Há, no entanto, diversas razões para duvidar de que a previsão do eclipse por Tales tenha mesmo ocorrido -- e, se ocorreu, que tenha sido realmente baseada em algo semelhante a princípios científicos, e não pura sorte. Se sorte foi mesmo o caso, Tales, além de primeiro cientista, também foi a primeira vítima de um Erro Tipo I, ou falso positivo.

Há um bom apanhado do argumento cético a respeito neste artigo, mas resumindo: as pessoas só se deram conta de que eclipses solares são causados pela sombra da Lua séculos depois de Tales ter vivido, e a hipótese de que ele teria deduzido uma espécie de ritmo dos eclipses a partir do estudo de anotações astrológicas da Babilônia força bem a barra. Além disso, Heródoto diz que Tales previu o ano do eclipse -- o que não faz muito sentido: qualquer método razoável para prever eclipses fornece a data completa, ou pelo menos uma aproximação bem melhor do que uma faixa de 365 dias.

Defensores da realidade da previsão apontam que diversos autores antigos citam esse feito de Tales, incluindo um discípulo de Aristóteles, e que não era assim tão pouco plausível que o filósofo tivesse acesso a registros que lhe permitissem pressupor uma certa periodicidade na ocorrência de eclipses, ainda que com margens de erro enormes.

Também se especula que talvez o eclipse previsto por Tales fosse outro, não o de 28 de maio de 585 AEC. Este foi um eclipse que ficou famoso por ter interrompido uma guerra na Ásia Menor. Não é impossível que as memórias dos dois eclipses históricos, o que acabou com a guerra e o que confirmou a sabedoria de Tales, tenham se fundido numa lembrança comum, à medida que as narrativas eram repassadas à frente.
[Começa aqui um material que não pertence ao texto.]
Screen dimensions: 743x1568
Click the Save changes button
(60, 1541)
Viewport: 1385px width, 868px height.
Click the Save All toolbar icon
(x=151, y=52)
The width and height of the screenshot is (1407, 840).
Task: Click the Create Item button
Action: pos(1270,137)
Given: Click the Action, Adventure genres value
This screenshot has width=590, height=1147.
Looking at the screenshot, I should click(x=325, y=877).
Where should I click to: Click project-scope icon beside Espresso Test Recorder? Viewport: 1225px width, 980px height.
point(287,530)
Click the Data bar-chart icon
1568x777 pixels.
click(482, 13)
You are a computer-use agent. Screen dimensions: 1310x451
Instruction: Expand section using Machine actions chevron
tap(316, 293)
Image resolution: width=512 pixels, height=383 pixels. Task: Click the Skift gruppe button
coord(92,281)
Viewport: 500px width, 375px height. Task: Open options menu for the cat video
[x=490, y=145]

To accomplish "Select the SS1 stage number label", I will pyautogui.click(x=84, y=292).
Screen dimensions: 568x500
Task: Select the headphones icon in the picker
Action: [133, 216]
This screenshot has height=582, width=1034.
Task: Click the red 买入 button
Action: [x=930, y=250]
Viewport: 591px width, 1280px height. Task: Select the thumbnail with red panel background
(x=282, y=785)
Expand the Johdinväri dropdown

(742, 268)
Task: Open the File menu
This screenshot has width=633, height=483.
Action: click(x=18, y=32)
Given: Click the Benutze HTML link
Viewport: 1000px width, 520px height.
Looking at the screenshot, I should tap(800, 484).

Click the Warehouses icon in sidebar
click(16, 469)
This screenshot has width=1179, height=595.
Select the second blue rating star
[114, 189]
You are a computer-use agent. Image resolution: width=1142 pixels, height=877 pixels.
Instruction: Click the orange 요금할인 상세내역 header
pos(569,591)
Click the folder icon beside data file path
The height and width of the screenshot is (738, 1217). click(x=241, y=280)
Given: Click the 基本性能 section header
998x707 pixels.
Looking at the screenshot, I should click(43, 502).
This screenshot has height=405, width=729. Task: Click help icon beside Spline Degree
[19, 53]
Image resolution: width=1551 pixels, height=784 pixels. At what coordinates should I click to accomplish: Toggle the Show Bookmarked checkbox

No fim, a história do Aniversário da Ciência ganha mais contornos de mito do que de ciência, situação que não deixa de conter uma curiosa ironia. Mas mitos são valiosos, especialmente quando não os levamos ao pé da letra e nos concentramos em seu caráter simbólico: e este símbolo -- o homem postado na aurora do conhecimento, tentando explicar e prever a natureza com as palavras e os meios da natureza -- continua tão poderoso hoje quanto era há quase 3 mil anos.